Quelque temps plus tard le maître de cérémonies prenait la parole, remerciait tout le monde d’être venu, parlait des autres manifestations à venir, et présentait finalement Marco. Et moi dans mon (vrai) fauteuil en face de mon PC, je me pinçais pour me persuader que je ne rêvais pas !
Lorsque Marco prit la parole, je fus pris par son histoire, et peu de temps après, ma voisine de droite (dans la salle virtuelle) me demandait d’être son ami (…par le biais d’un tchat interne, oh et puis zut, je ne vais pas m’étendre sur tous les détails, vous n’avez qu’à essayer vous-mêmes après tout, si j’y suis arrivé, je suis tranquille que vous pouvez le faire aussi !).

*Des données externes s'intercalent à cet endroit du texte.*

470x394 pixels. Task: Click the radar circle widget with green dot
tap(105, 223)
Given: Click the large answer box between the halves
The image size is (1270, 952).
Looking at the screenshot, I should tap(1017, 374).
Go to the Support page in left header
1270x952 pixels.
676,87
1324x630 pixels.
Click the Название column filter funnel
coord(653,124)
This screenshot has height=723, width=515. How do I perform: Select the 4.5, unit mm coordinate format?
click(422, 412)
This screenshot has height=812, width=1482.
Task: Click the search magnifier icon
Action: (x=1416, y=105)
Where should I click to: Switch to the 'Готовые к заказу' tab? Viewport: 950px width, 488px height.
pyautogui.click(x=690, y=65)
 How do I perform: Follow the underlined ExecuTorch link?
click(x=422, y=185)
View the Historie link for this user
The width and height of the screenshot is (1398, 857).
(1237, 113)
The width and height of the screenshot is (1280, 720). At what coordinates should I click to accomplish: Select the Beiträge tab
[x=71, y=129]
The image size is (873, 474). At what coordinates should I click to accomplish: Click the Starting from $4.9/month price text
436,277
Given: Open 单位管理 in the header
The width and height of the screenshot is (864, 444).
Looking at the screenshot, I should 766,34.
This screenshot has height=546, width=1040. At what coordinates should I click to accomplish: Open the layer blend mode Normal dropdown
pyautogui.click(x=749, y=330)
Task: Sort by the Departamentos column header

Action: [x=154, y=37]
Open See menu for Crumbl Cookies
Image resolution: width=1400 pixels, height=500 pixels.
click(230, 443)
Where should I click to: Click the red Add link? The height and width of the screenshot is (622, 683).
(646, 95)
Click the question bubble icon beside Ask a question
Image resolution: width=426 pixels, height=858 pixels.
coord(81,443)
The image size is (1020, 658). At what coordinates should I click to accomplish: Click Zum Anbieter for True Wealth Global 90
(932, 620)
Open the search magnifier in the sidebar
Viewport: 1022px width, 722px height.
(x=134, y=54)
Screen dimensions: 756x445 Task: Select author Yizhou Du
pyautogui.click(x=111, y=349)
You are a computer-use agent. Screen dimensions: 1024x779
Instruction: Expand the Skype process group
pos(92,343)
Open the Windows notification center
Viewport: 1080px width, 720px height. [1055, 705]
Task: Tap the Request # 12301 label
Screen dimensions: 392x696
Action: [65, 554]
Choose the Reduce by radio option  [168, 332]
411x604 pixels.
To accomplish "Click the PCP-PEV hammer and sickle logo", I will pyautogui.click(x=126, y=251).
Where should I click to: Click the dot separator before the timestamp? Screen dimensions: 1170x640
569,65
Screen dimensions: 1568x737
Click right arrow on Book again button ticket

J’acceptai avec joie, et par la suite je découvrais qu’il s’agissait d’une personne qui tout comme moi venait ici pour la première fois, et qui avait été amusée de mes essais maladroits et de toutes les vannes que je m’étais amusé à lancer par le biais du tchat interne. Depuis j’ai découvert que ma voisine était Yasmine Kasbi. Faites donc le pitre, vous ferez des rencontres magnifiques !
A la fin de la conférence, il y eut comme dans la vraie vie la traditionnelle série des questions du public, certaines se faisaient par tchat interne, d’autres en utilisant les microphones que beaucoup d’utilisateurs possèdent (ne serait-ce que par le biais de leur webcam…).
Ensuite, certains sont allés se réunir pour discuter (autour d’un endroit appelé point d’eau, ou quelque chose comme ça…). Pour ma part j’ai préféré m’éclipser, en suivant le cortège des avatars qui gravissaient lentement les marches de l’amphi et partaient en s’envolant (ah oui, parce que j’ai oublié de vous dire, on peut faire plein de choses en virtuel, y compris prendre son envol !).
Retour d’expérience (…à tête reposée)
Il me faut bien avouer aujourd’hui que je suis ressorti de cette expérience avec un sentiment étrange : celui d’avoir été immergé dans une extraordinaire machine à fabriquer des souvenirs. Aussi étrange que cela puisse paraître, mon souvenir de cette soirée est bien particulier, unique. Non pas de la manière dont on pourrait se souvenir d’un livre qu’on a lu, ou même d’une vidéo qu’on visionne… mais pratiquement comme un événement auquel j’ai vraiment assisté… participé ! Et je ne peux pas m’empêcher de penser à toutes les implications et possibilités que cela ouvre dans le domaine de la formation et de la pédagogie. Imaginez : il y avait dans cette salle une bonne cinquantaine de personnes venues du monde entier mais qui n’avaient pas quitté leur « home, sweet home » ! Et j’espère bien ne pas être brûlé en place publique si j’affirme que nous avons partagé ensemble des souvenirs très forts ! Quand je pense que le lendemain, sur France Culture (…qui n’est tout de même pas ce qui se fait de plus ringard) , j’entendais un présentateur nous annoncer sans rire dans son émission que tel participant au débat du moment se trouvait dans une ville distante mais qu’en gros ça le faisait quand-même grâce à « la magie des ondes », je me dis que décidément, le 21e siècle est une terre de contrastes, et surtout que nous ne sommes pas au bout de nos peines.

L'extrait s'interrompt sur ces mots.